LA CENTER — Cut it. Bale it. Load it. Repeat.
The process of harvesting Christmas trees sounds simple enough on its face. Then you throw in months of preparation, a dizzying slate of orders, unpredictable weather and a wreath business on top of it.
One might say that requires always thinking ahead. Evelyn Casella calls it “stressing ahead.”
“Every time a truck goes out, it’s like, ‘there’s one more down the road,'” said Casella, who runs Christmas Creek Ranch outside La Center with her husband Gary.
Christmas Creek is one of hundreds of tree growers across the state currently working their way through the annual Christmas harvest. Washington is one of the top producers in the country, harvesting about 2.3 million trees last year, according to the Pacific Northwest Christmas Tree Association. Oregon is by far the biggest supplier of Christmas trees, producing 6.4 million in 2011.
For Christmas Creek and other wholesalers, some of the busiest times are the days leading up to Thanksgiving. That’s when many buyers are gathering their inventory to roll out on tree lots shortly after the holiday. Earlier this week, Casella expected as many as three trucks per day coming to pick up loads.
The frenetic pace generally slows some once Thanksgiving passes. But by the end of the season, Christmas Creek and neighboring Highland Acres typically ship between 8,000 and 10,000 trees per year combined, said Jim Ehlbeck, Casella’s brother.
“I think the most surprising thing that people miss is simply the mass,” said Ehlbeck, who owns Highland Acres. “We will probably ship about 500 tons of material.”
Most of those trees will end up in living rooms far away from Clark County by Christmas Day. Casella’s operation has customers in various parts of California, Arizona, and even as far away as Houston, she said. Many are longtime buyers who run seasonal Christmas tree lots as a side venture to other businesses, she said.
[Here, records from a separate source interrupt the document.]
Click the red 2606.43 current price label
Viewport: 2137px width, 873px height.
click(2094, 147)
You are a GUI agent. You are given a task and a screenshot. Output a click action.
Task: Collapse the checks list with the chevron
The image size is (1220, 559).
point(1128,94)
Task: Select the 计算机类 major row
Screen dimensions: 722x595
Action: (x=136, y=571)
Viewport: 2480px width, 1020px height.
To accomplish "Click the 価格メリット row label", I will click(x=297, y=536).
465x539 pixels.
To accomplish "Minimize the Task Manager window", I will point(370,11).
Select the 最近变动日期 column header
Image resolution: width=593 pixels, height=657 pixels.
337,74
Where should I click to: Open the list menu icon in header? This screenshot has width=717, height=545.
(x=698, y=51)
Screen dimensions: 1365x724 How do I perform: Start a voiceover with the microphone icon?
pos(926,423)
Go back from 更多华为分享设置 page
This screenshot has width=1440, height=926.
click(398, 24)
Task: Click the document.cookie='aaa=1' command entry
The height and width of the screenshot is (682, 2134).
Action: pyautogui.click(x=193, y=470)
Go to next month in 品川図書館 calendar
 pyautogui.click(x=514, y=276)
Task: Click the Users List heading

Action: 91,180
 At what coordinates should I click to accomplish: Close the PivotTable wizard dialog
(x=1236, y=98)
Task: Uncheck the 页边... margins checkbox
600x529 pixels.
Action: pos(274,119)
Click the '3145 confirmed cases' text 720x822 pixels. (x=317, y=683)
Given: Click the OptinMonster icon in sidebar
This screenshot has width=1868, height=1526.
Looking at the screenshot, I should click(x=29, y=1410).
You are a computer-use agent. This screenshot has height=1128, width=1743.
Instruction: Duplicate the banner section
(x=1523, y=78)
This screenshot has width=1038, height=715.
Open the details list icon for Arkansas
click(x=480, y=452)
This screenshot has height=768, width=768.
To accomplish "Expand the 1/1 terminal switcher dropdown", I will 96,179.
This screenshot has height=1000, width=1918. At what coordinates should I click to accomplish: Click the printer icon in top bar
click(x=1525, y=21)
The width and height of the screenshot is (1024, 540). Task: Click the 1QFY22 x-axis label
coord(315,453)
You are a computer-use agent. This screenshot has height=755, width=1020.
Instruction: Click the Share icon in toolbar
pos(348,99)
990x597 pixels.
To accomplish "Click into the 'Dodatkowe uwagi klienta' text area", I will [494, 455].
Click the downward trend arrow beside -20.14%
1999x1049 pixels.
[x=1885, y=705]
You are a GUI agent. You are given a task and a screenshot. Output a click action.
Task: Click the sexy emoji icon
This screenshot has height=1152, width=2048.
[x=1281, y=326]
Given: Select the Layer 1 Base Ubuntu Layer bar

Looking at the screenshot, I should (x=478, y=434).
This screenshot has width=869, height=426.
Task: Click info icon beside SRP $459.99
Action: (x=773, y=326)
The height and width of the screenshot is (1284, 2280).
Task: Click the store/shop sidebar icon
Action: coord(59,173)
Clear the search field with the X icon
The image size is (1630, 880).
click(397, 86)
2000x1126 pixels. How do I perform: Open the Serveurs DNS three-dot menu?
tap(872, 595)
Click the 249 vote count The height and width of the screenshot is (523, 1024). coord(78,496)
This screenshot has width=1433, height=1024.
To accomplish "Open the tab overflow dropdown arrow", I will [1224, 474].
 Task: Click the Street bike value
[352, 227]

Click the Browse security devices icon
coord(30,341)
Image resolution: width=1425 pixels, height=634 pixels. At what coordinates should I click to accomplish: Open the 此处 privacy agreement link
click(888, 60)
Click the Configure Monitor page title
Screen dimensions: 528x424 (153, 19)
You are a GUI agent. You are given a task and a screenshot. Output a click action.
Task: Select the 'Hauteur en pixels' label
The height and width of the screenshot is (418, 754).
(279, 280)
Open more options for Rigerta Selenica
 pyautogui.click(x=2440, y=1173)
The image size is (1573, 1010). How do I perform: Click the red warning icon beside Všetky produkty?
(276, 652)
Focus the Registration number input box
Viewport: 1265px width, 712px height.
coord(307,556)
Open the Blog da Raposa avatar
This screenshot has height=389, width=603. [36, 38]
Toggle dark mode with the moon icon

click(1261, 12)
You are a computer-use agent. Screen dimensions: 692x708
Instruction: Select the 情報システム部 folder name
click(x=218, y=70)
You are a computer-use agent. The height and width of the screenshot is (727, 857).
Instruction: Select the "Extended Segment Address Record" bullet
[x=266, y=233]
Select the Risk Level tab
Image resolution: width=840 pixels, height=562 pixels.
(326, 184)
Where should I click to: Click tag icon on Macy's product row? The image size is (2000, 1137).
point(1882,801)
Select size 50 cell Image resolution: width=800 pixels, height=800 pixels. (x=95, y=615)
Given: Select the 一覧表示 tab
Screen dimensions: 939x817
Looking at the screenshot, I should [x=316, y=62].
Casella and Ehlbeck take a methodical approach to the tree harvest. Trees are cut and prioritized based on upcoming orders, then sorted and tagged by height and tree type. Organized piles wait outside the Christmas Creek office until loading trucks — sometimes partially full from previous stops — come to haul them away.
Trucks shuffling their schedules can cause headaches for growers depending on what types of trees are ready, Casella said. So can wintry weather. But amid all the uncertainty that goes with the business, there’s at least one constant that keeps the level of urgency high.
“Christmas still comes,” Casella said.
Not all of Washington’s Christmas trees come from private growers. The state Department of Natural Resources has four Christmas tree plantations totaling 201 acres, according to DNR spokeswoman Jane Chavey. The agency also has four leases for bough harvesting on its land. Those cover a total of 28,238 acres, mostly in Southwest Washington, Chavey said.
Casella established her wreath business in 1981, long before she and her husband began running Christmas Creek Ranch. Her materials are cut from the Mount St. Helens area, she said. The operation functions mostly separate from the tree harvest, and gives Casella a perpetually fir-scented office.
The juggling act that goes into getting thousands of trees and wreaths out the door leaves little time to spare, Casella said — and starts well before the busy holiday season. Many orders are placed in the summer. Tree topping and trimming happens soon after the Fourth of July. The farm must also stay on top of weeding and other upkeep.